Books have conversations in my head. These dialogues enrich and complicate the experience not only of reading, but of life, because everything is connected, everything becomes a conversation. So this week, as I read The Secret Garden to my children, and The Complete Poems of John Keats to myself, Keats and Frances Hodgson Burnett start talking to each other, and it turns out that they have things to say not only to me and to each other, but about the state of public discourse in America, and this blows my mind in the best possible way.

Yesterday morning, I completed a year-long odyssey of reading all of Keats’s poetry. When your semi-secret crush is a small, combative dead poet with misogynistic tendencies, things are bound to get complicated. I’ve long struggled with my relationships with the dead white dudes whose words inspire me at the same time that they alienate me. One of my goals for this year is to fill my reading list with marginalized voices, particularly women of color. But I’m not going to stop reading my old favorites, and I’m also never going to stop grappling with all the implications of their work and worldviews. In short, if Keats and I were Facebook friends, my relationship status would read, “it’s complicated–with John Keats.”

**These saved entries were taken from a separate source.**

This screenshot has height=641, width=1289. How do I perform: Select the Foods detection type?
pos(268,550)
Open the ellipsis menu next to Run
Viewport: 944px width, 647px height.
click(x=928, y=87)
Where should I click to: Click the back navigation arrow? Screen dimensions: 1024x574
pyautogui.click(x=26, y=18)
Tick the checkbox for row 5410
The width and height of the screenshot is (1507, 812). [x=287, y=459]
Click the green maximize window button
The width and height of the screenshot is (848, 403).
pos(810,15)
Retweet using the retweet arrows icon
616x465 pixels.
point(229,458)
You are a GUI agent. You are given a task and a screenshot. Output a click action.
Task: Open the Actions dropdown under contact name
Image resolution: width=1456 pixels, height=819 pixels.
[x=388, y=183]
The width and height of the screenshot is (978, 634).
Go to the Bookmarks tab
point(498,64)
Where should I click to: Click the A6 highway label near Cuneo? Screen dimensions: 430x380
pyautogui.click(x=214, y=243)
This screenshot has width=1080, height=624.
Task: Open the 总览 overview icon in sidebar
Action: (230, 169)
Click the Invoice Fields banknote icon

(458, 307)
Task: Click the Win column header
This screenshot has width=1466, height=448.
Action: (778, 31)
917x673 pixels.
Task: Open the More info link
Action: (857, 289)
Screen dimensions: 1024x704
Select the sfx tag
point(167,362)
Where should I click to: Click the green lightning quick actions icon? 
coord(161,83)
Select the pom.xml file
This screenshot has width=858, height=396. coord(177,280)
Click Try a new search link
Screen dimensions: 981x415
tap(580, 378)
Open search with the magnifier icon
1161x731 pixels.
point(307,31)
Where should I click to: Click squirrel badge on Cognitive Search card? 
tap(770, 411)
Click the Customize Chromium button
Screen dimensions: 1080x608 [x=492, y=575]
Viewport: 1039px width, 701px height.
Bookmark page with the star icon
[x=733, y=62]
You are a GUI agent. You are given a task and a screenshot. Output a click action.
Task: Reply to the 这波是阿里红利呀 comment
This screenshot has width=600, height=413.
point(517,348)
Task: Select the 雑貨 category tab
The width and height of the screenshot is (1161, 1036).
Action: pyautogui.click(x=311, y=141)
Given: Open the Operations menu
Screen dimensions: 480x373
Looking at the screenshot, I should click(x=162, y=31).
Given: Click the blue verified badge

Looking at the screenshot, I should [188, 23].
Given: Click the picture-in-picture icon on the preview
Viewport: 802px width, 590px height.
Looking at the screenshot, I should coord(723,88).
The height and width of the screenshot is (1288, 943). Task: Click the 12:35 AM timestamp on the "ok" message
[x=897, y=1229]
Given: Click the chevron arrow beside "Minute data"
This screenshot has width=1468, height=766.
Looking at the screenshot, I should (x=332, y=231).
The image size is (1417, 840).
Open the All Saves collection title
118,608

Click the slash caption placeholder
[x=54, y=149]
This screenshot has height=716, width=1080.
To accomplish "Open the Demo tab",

Last night, I continued reading The Secret Garden to Things 1 and 2. Thing 1 has been into this book from the first page. Thing 2 has had his reservations. The whole beginning in India he found vastly underwhelming. As soon as Mary started running around on the moor, however, his ears pricked up, and once the robin entered the scene, he was hooked. Thing 2 is something of a critter-whisperer. But then we got to page 88, where, in a casual, glancing reference, Mary promises to tell Martha “about the officers going to hunt tigers.” And with that, Thing 2 was out. He was done with this business. He stuck out his lower lip and lowered his eyebrows and said, “I don’t like this book.”All attempts to continue reading were derailed by protests. I offered up hope that since we don’t ever learn the outcome of the tiger hunt, perhaps the officers were unsuccessful. No dice. I suggested that perhaps the tigers ended up eating the officers. My words fell on deaf ears. I took a breath, and informed Thing 2, kindly but firmly, that I don’t like tiger-hunting either, and I understood why it bothered him, but that it was not fair to ditch this whole marvelous story because one thing in it upset him. Eventually we carried on, and by the time Dickon entered the scene, all was well. And then Burnett had to go and make another dang tiger-hunting reference. Rinse and repeat.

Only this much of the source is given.